* _Exercise instructions_:
1. From the excerpt on officer William Melendez, return the part that opens with the words containing "In a tape released" and closes with "he lay bloody.", copied word for word.
2. In the excerpt on officer William Melendez, condense the paragraph beginning "The police officer caught on tape" into a shorter version that keeps its main facts.
3. Write what comes next in the excerpt on officer William Melendez, picking up after its final sentence.

* _Document segment_:
□ □ □ □ □

If you haven't followed the story up to this point, here's the background, from ThinkProgress.  (You can read the full story here.) --

The police officer caught on tape brutally beating an unarmed Michigan man goes by the name “Robocop.” He’s been sued “at least four times for excessive use of force, cost the city more than $1 million in legal settlements and received more citizen complaints than any other in the city,” according to an LA Times 2003 report. One million-dollar payout was over the fatal shooting of an unarmed man during a traffic stop in 1996. And he faced federal corruption charges but was later acquitted for a three-year corruption campaign that included false accusations of drug possession very similar to those against Floyd Dent.

In a tape released this week, William “Robocop” Melendez, is captured on video dragging an unarmed Dent out of his car, pinning him to the ground in a chokehold, and, along with several other cops, striking him and Tasing him repeatedly as he lay bloody.

□ □ □ □ □

* _Excerpted data_:
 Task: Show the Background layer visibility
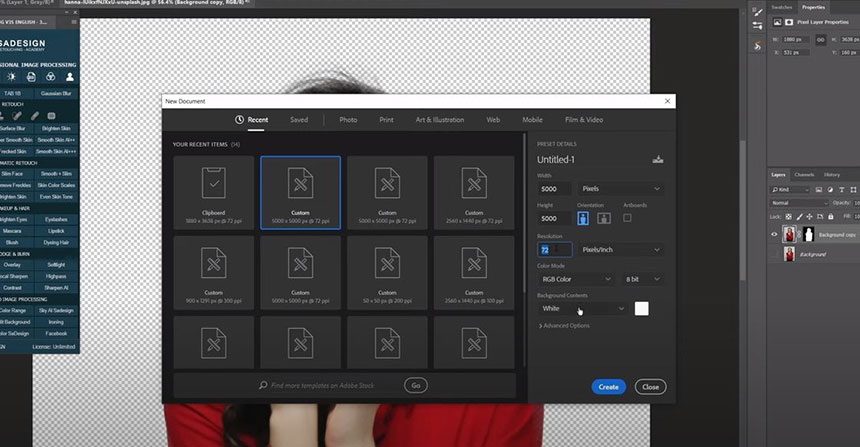[775, 255]
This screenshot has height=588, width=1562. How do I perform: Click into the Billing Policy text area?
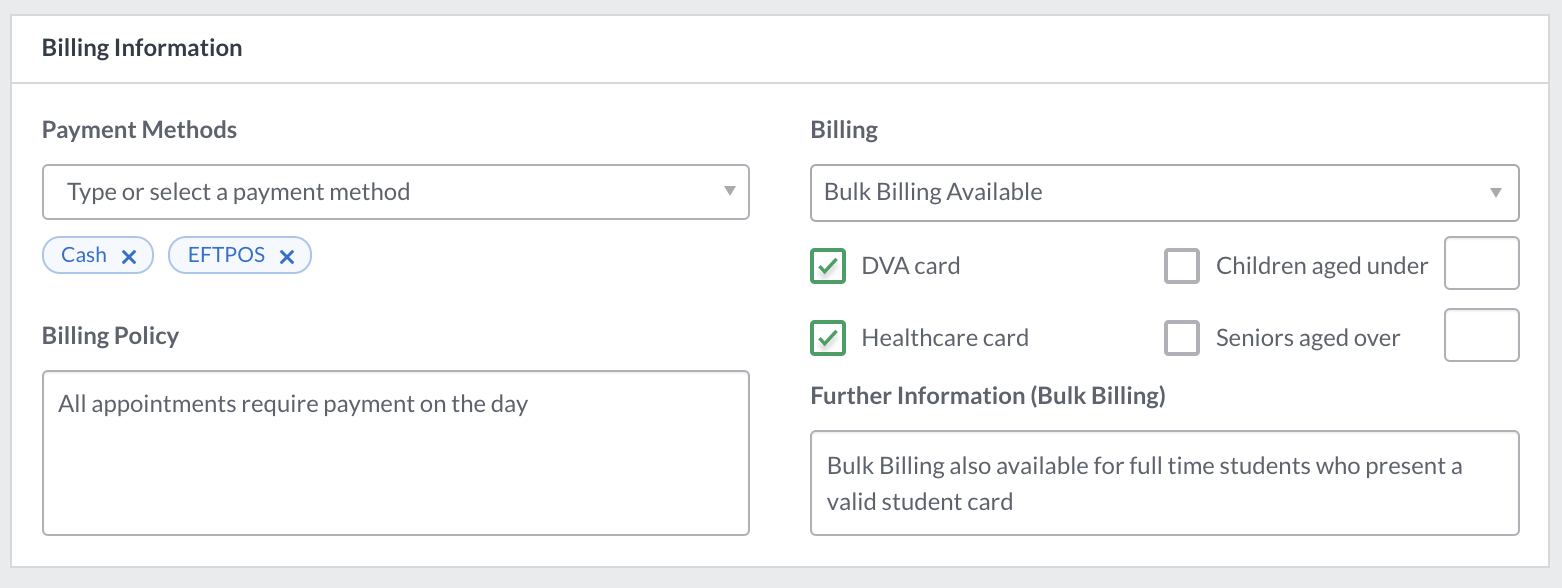coord(396,453)
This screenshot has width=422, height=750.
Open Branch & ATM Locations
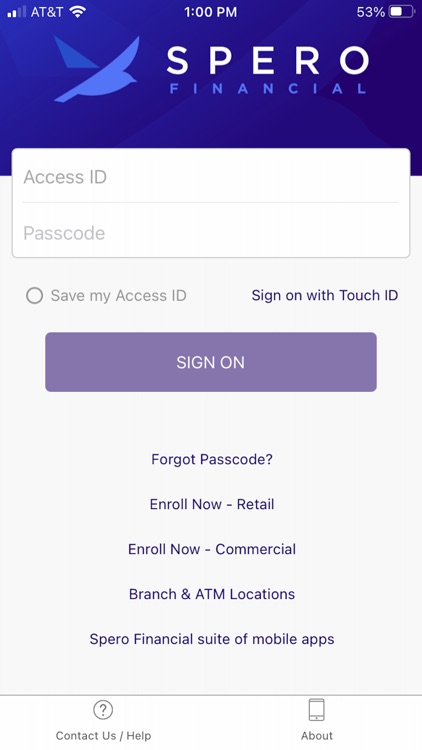(212, 594)
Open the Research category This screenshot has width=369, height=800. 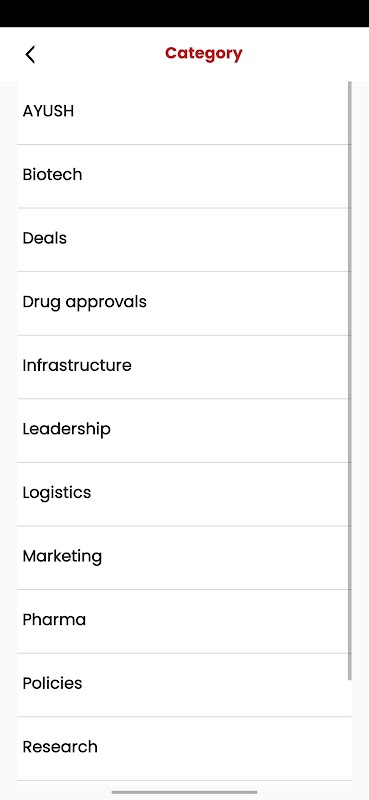pos(184,748)
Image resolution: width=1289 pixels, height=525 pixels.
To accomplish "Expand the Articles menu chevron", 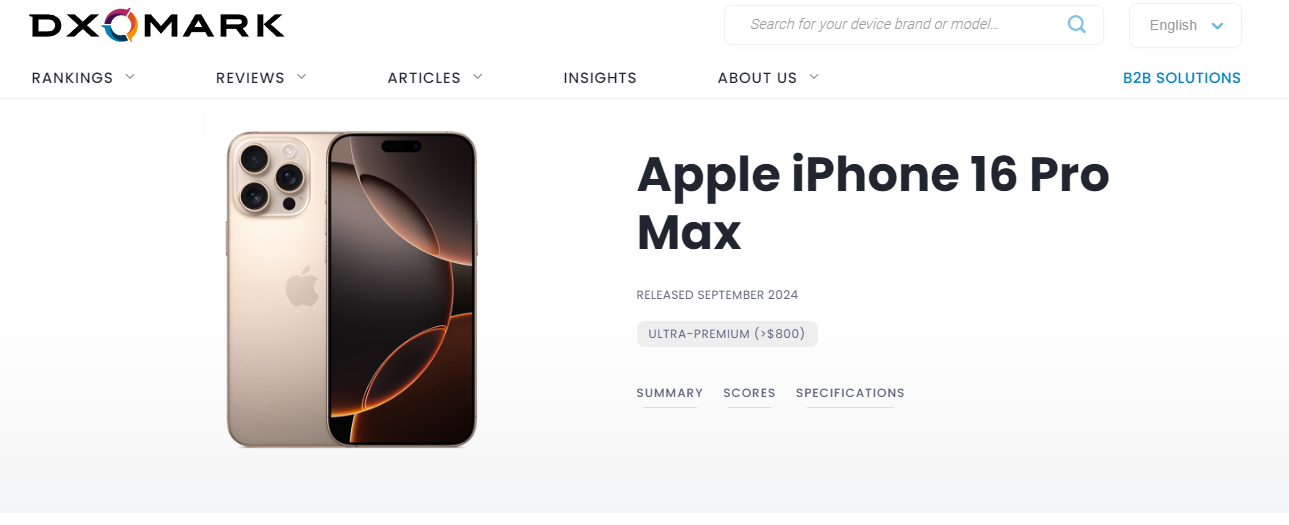I will (478, 76).
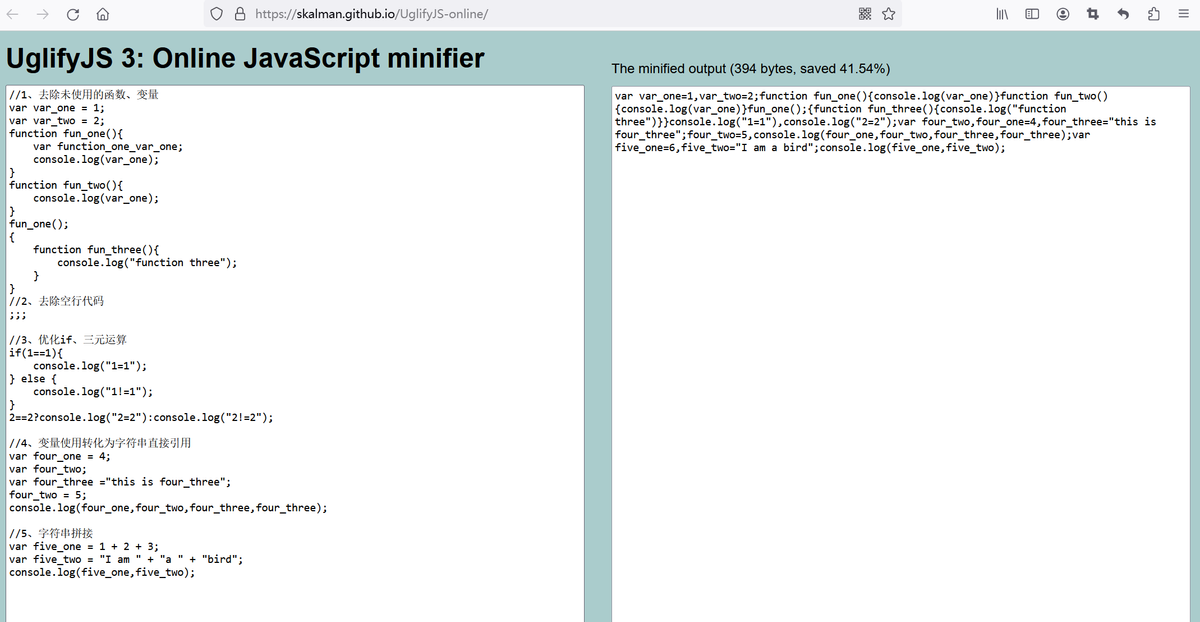Bookmark this page with the star
Viewport: 1200px width, 622px height.
[x=888, y=14]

□ □ □ □ □

* _Solved tasks_:
1.
In a tape released this week, William “Robocop” Melendez, is captured on video dragging an unarmed Dent out of his car, pinning him to the ground in a chokehold, and, along with several other cops, striking him and Tasing him repeatedly as he lay bloody.

2. The officer filmed beating an unarmed Michigan man is known as "Robocop." A 2003 LA Times report said he had been sued at least four times for excessive force, had cost the city more than $1 million in legal settlements, and had drawn more citizen complaints than any other officer in the city. One million-dollar payout concerned the 1996 fatal shooting of an unarmed man during a traffic stop. He was also acquitted of federal corruption charges tied to a three-year campaign that included false drug-possession accusations much like those made against Floyd Dent.

3.
Thus far, Melendez has managed to retain a job as a police officer in Michigan. But not without many pockmarks on his record that call into question charges against those like Dent, the victim of the most recent beating.

And yes, that's not the bad part. 

(In the full article, they explain Officer Melendez's acquittal, from comments by jury members told afterwards. "Their reason for acquitting the officers was that they didn’t believe the government witnesses because they had criminal records of their own, and thus retained reasonable doubt about whether the cops were guilty. They conceded that officers likely made mistakes, but that they didn’t warrant a criminal conviction."  Hardly a glowing stamp of innocence.  Particularly given the latest charges, and others.)

Anyway, the bad part of this story is that although Floyd Dent, was charged with possession of cocaine -- a new video has been released that purportedly shows Officer William "Robocop" Melendez planting a bag of cocaine.  It's not perfectly clear in the video, but damning enough for WDIV, an NBC affiliate, to run this long story.  It's worth noting that Floyd Dent is a 57-year-old with no criminal history, who has worked at Ford for 37 years.

This alone is hardly proof.  And what's seen on the video is, as I said, not definitive, and there could certainly be many explanations.  Of course, one of those explanations could be that it's cocaine being planted.  As Mr. Dent's lawyer notes, "You're not going to find his fingerprints on it it."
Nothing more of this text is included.